One time we were at a hockey game and the litle boy next to us wanted a bag of cotton candy. The father pushed the boy's hand away when the boy reached for a bag of pink candy from the vendor's container and said, "No, pink is for girl, take the blue one." The boy insisted on taking the pink candy and started crying when the father told the vendor to give the boy a bag of blue candy. (Since then I noticed that the candy has both colors, blue and pink, in the same bag.) The father had an embarrassed look on his face as if somehow his manhood was invalidated because his little boy chose the color pink instead of blue as traditionally the color of manly man/boy. (Although a girl, I never care for pink.)

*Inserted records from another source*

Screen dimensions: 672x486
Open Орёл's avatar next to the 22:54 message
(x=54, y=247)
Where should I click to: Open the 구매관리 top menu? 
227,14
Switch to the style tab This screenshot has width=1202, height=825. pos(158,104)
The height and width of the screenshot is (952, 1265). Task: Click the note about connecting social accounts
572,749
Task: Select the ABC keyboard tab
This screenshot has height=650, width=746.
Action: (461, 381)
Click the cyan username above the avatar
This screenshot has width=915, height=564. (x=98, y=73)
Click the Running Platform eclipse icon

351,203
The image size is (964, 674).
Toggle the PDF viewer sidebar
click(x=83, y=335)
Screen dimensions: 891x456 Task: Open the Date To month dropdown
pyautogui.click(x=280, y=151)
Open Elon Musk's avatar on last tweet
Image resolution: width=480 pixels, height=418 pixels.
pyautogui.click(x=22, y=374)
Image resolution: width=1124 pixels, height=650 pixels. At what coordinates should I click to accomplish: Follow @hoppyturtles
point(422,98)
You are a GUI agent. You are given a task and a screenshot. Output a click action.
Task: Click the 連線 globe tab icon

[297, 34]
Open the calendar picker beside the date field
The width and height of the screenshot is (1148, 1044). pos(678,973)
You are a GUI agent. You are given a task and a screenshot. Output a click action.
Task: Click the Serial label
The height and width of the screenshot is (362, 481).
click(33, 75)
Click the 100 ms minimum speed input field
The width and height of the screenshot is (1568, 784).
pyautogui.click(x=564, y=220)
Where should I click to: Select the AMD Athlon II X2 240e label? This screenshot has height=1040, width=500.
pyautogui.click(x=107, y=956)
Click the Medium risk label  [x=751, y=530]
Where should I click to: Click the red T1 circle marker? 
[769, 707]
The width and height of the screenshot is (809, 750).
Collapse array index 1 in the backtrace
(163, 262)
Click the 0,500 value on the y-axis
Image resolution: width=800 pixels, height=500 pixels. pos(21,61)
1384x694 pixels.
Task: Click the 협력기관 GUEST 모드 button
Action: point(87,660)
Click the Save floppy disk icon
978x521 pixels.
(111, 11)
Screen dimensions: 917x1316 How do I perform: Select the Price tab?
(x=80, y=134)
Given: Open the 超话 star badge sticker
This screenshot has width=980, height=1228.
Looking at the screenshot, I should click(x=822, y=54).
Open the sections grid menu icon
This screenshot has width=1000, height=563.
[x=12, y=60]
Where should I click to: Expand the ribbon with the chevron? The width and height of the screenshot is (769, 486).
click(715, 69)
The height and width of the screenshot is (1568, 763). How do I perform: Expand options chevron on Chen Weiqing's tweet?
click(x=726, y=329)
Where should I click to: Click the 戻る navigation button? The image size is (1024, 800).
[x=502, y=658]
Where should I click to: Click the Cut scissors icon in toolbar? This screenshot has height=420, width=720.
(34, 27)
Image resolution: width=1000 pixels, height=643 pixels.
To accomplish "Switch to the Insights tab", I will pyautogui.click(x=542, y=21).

I also thought the pink balloon getting stuck on the ceiling could be interpreted as the "bamboo ceiling" for Asian American women. Career coach Jan Hyun wrote in her book, Breaking the Bamboo Ceiling - Career Strategies for Asians, that traditional Asian cultural values can conflict with dominant (non-Asian mainstream) American corporate culture resulting in lost career opportunities and not being promoted or included in corporate boardrooms. Asian Americans are often not considered as authoritive and management materials. I could be as qualified as the other person but employers would not give me the same consideration because as an Asian woman I would not be able to speak with authority at negotiation tables or the labor unions might not accept the terms/conditions coming from a woman., especially an Asian. I could talk and know more about football and hockey than the men at work and I could even learn to swear like a drunken sailor but I could never be treated as equal.
Well, enough of my rants and raves. My goodness, it all started with the a balloon getting stuck on the power lines, swaying in the wind, trying to break free!